第34章 続いてゆく道
ー月胡ー
『っくしゅんっ!!』
…誰か噂してるな?
それとも、悪口か?
ったく、どいつもこいつも辛辣だからなぁ。
入院していた時によく分かったわ。
…まぁ、それも愛情だってわかってる。
『さて。
そろそろ、本格的に足掻こうかな。』
身体にもピアスにも霊力が戻ったので、色々と試してみよう。
?「大丈夫だよ。」
えっ…
この声…は……
?「良くがんばったね、月胡。」
この、全てを包み込むような霊力は…
懐かしくて優しい声のする方へ顔を向けると、信じられない光景が。
『翁…。
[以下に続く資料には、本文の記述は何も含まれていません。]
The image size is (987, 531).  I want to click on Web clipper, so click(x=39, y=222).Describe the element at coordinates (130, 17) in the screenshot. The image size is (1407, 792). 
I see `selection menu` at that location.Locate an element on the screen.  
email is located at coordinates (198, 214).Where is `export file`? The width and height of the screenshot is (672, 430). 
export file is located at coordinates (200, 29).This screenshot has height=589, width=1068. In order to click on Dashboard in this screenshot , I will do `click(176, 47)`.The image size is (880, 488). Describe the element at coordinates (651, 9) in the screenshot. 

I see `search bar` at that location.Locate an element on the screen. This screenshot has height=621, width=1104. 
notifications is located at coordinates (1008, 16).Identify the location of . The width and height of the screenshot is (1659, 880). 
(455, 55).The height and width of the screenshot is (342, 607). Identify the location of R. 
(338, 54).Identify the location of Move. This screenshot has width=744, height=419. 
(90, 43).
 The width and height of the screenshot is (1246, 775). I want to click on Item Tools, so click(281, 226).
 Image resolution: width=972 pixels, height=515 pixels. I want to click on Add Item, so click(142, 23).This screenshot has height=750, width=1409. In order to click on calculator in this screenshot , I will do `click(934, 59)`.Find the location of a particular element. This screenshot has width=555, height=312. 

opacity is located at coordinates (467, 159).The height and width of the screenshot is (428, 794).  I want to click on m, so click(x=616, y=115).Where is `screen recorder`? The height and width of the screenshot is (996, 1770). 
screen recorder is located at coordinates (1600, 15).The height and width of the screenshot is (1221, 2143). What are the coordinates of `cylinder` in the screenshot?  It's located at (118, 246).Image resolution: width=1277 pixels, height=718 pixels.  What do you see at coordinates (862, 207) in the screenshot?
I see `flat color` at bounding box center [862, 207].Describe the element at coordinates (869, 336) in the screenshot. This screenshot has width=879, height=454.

』
そう。
翁が立っていた。
翁「おいで、月胡。」
『はい…。』
広げた翁の胸へと飛び込む。
『迎えに…来てくれたのですね。』
翁「ちょっと、違うな。
送り届けに来たんだよ、本丸へと。」
『えっ…?』
てっきり、彼方の方へ行くのかと思った。
翁「皆の祈りが、私に届いた。」
『みんな?』
翁「月胡の刀剣男士だよ。」
翁の指が額に触れると、本丸で待つみんなの様子が流れ込んできた。
陰で泣いても、みんなの前では泣かない短刀たち。
私の部屋に来ては痕跡を探す子。
拳を握りしめ、ぐっと堪える姿。
私があげたお守りを通して祈る姿。
汗を流しながら祈祷する石切丸。
その周りには、青江・太郎・伽羅・蜂須賀・鶯丸が瞳を固く閉じて手を合わせている。
書物を読み漁る宗近・髭切・膝丸・鶴丸・長谷部。
部屋を整えてくれる乱。
必ず私の分まで膳を毎食用意してくれる光忠と歌仙。
私がどんな状態で帰ってきても対応できるように薬を整える薬研。
毎日の事を書き留めている五虎退。
朝晩、転送装置や鬼門の所へと様子を見に行く今剣と小夜。
弟達に寄り添い続ける一期・江雪・宗三・明石。
今度同じ事があっても自分達が護るんだと鍛錬を怠らない和泉守・堀川・加州・大和守・長曽祢。
光兄さんの花壇には花が沢山咲いていて。
執務室も私室も、ピカピカに磨かれている。
そして、食事はみんなが揃って摂り、規則正しい生活をしていて。
日常を守ろうとしてくれている。